Here on Eastside Road we alternate among repeating a familiar repertory, stretching with excursions into new territory prompted by who knows what, and eating out. At home, of course, there are the frequently-sounded notes: green salad; cheap Pinot grigio, pasta. Tonight we had chickpeas, very much like those we had on March 23, a week ago. And almost every night we have the same vinaigrette.

Tonight I noticed for perhaps the first time how little vinegar goes into that vinaigrette. I always make it the same way: I crush a clove of garlic (or two, depending on how big they are) into the big stainless-steel bowl, crush sea-salt into it using the tines of a dinner fork, cover the resulting paste with olive oil, and let that stand while we eat our dinner. Then I add the vinegar, whisking the vinaigrette into a smooth emulsion with the dinner fork; toss in the lettuces, which Lindsey will have washed and dried, and hand her the bowl to mix the salad.

The Italians say you need four people to make a proper salad: a spendthrift for the oil, a miser for the vinegar, a judge for the salt, and a maniac to mix it all up. This allotment makes no sense in my family, where I am mania and spendthrift, and Lindsey is judge and miser. But it works.

Most sources seem to converge on the same formula for vinaigrette as the one I rely on for my Friday-Saturday Martini: Three to one.
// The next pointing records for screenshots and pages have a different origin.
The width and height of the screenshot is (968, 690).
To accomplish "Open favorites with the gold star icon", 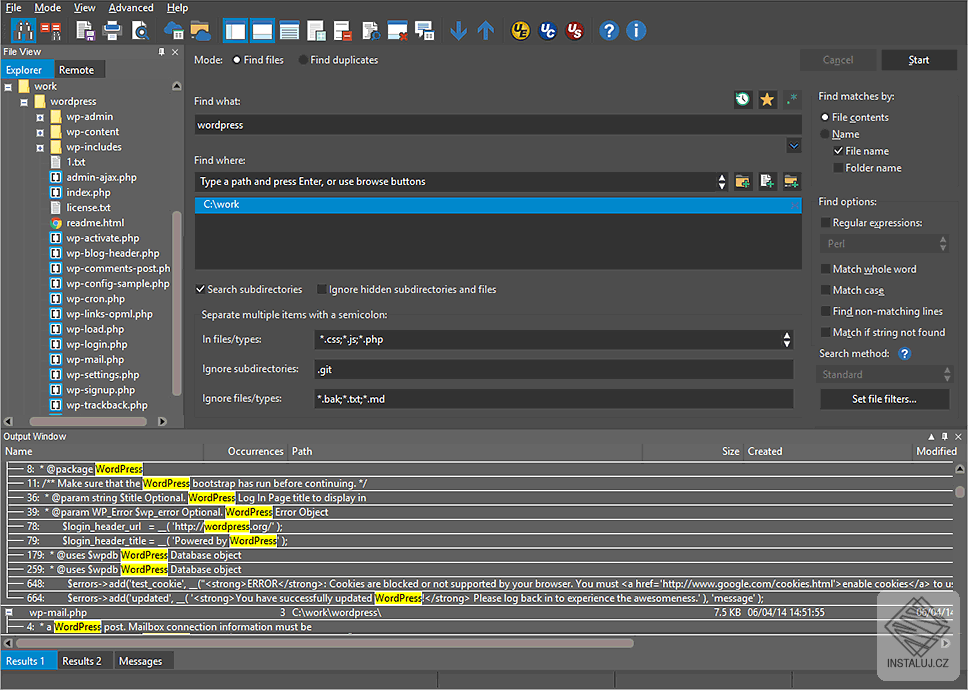I will tap(767, 99).
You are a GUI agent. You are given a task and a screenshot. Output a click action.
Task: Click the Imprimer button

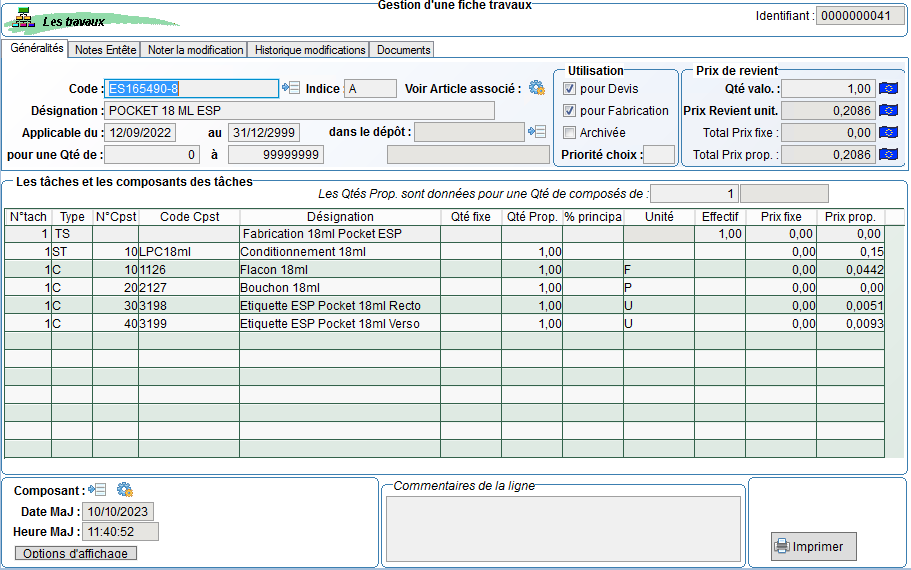pyautogui.click(x=814, y=547)
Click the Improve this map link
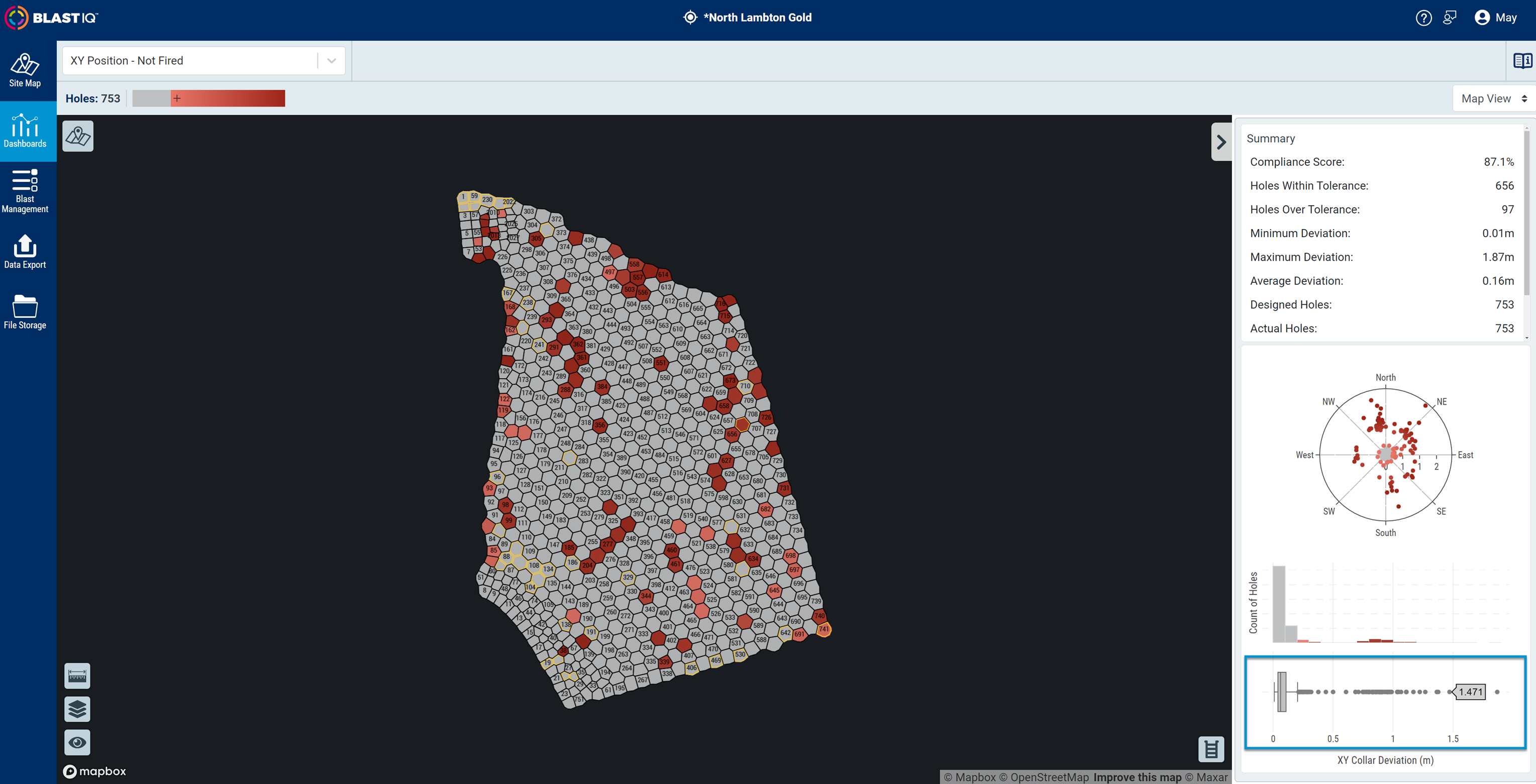 coord(1138,777)
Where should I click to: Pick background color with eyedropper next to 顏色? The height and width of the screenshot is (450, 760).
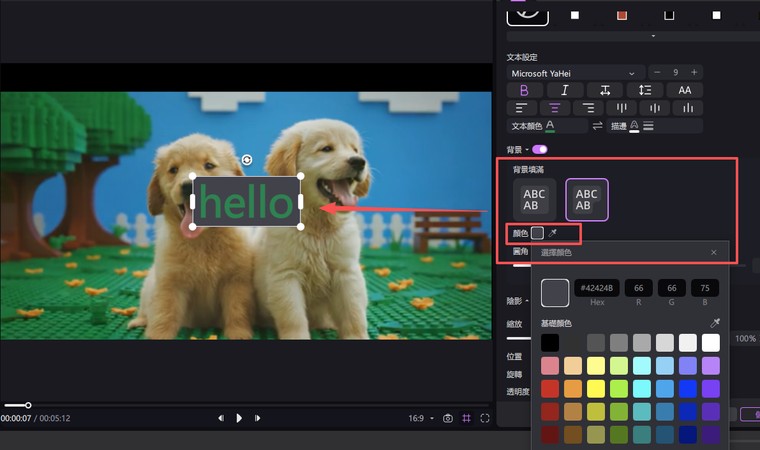pos(552,233)
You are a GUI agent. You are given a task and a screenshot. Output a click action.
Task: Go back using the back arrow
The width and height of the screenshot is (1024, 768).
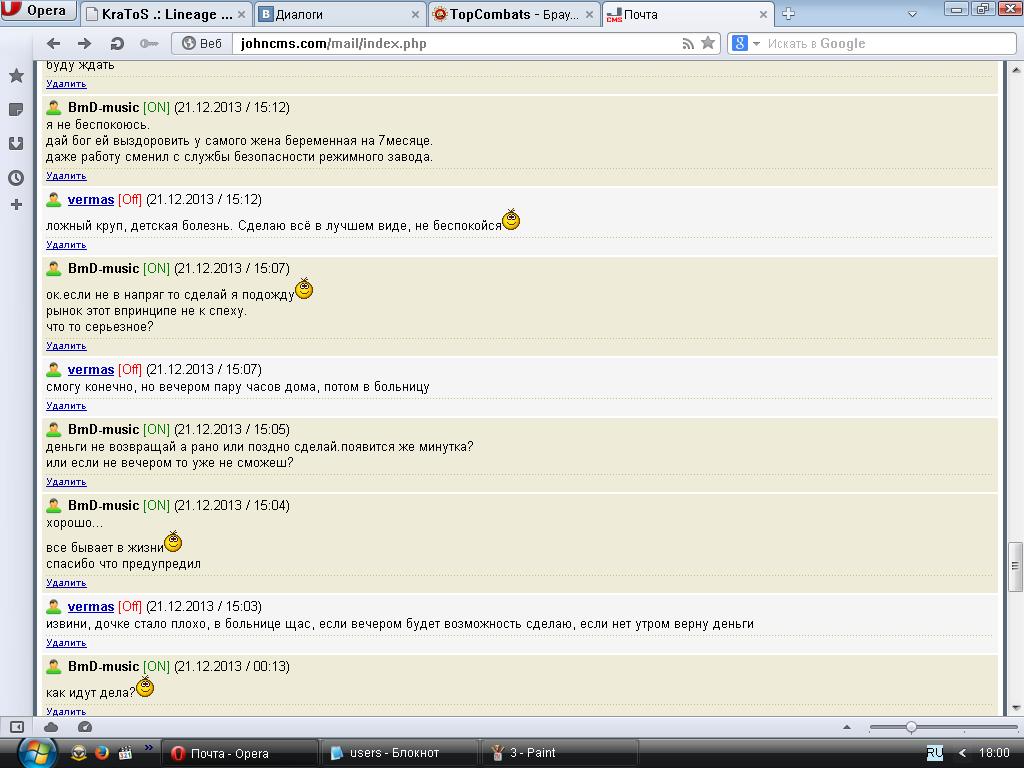click(54, 43)
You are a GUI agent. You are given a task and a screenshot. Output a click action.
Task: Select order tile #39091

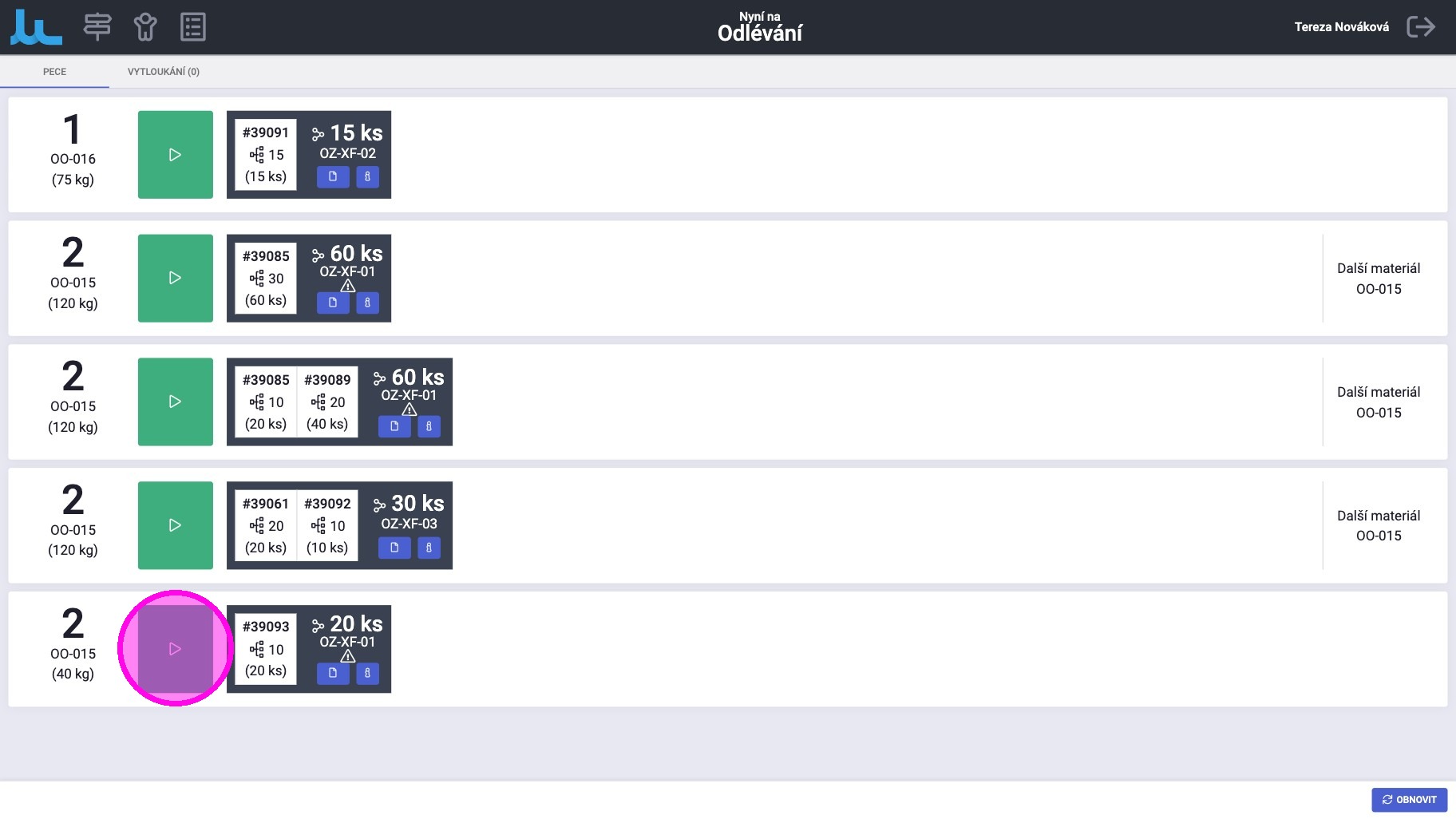coord(266,155)
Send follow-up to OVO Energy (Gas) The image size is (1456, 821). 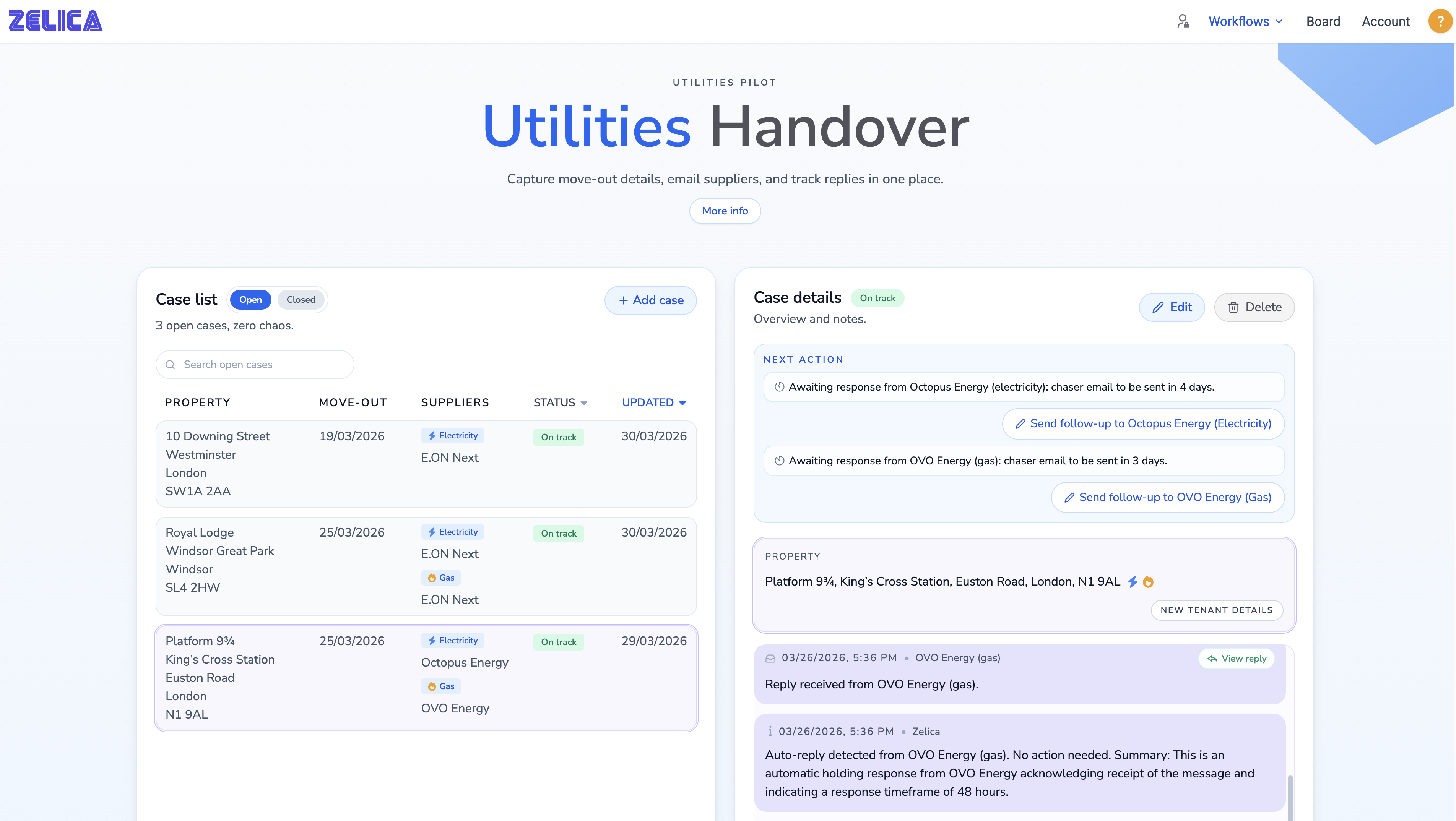pos(1168,497)
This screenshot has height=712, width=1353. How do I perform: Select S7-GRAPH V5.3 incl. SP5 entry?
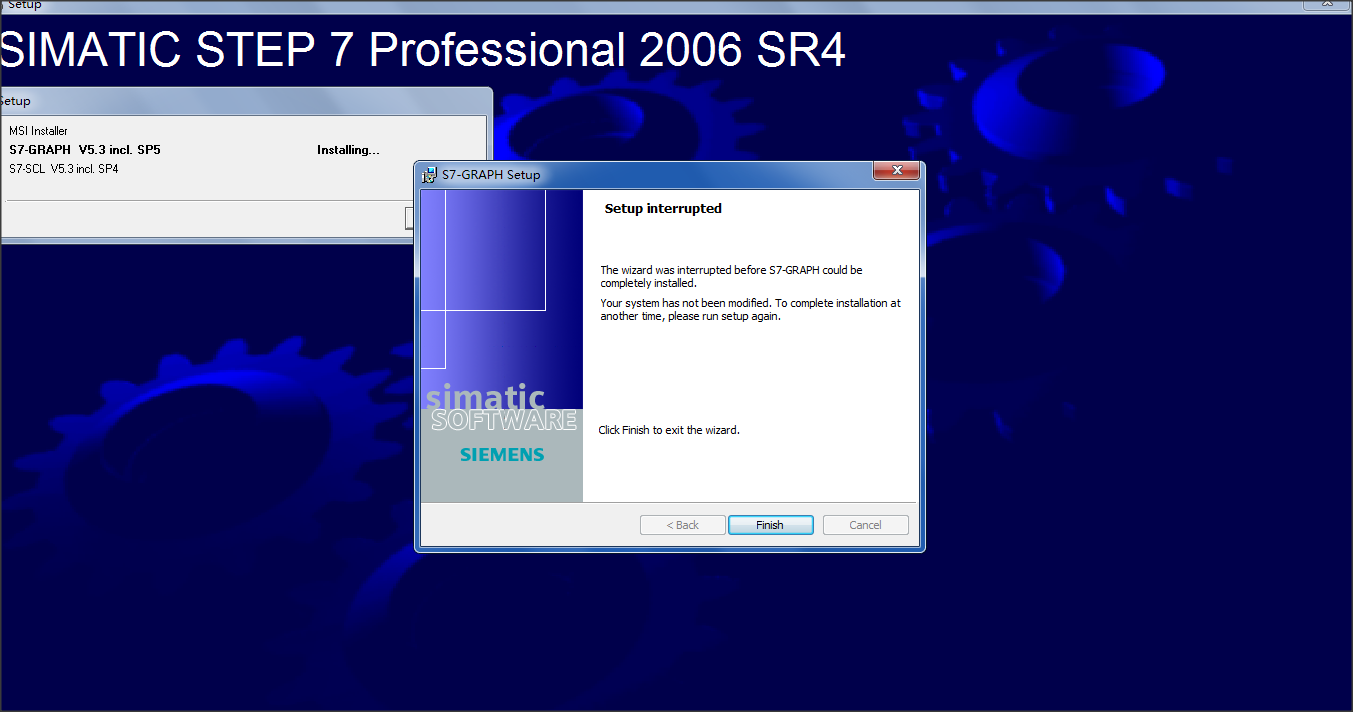(x=85, y=150)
Three oil, one vinegar. As I say, I seem to go use less vinegar than that: four, perhaps five parts oil to one of vinegar. The right amount produces a true stable emulsion; too much vinegar and the result is watery, too much oil and it's, well, oily. I suppose our vinegar is stronger than a lot of storebought stuff — it's our own, from our own grapes. I gave up making wine years ago, but vinegar, now that's something worth staying with.

1 comment:

Curtis Faville said...

Years ago, we used to eat lunches at Solano Cellars, a familiar wineshop that Bill Easton used to own and run. Bill now is a full-time wine-maker up in Amador County.

There was a man who worked there, who came from Texas, of all places--who was on-and-off a wine wholesale seller. He got to talking about balsamics, and said the real connoisseurs actually would taste the stuff like wine! He pulled out some fabulously expensive balsamic, which he proceeded to give us small samples of, for tasting. Sure enough, it was unbelievable. This was probably $130 a bottle, or something like. It was almost sweet, aged and dated, and you could tell people would use it sparingly, like truffles.

If Merry and I were not still working, we'd probably cook a lot more. We both used to, but now we have gotten into a pattern of eating out 3-5 times a week, since we can afford the best. Oddly, we don't get to SF that much--we've always hated driving home late at night, and SF's such a task, no parking and always cold and windy, unfamiliar neighborhoods, etc.

We usually hit Lalime's at least once a week.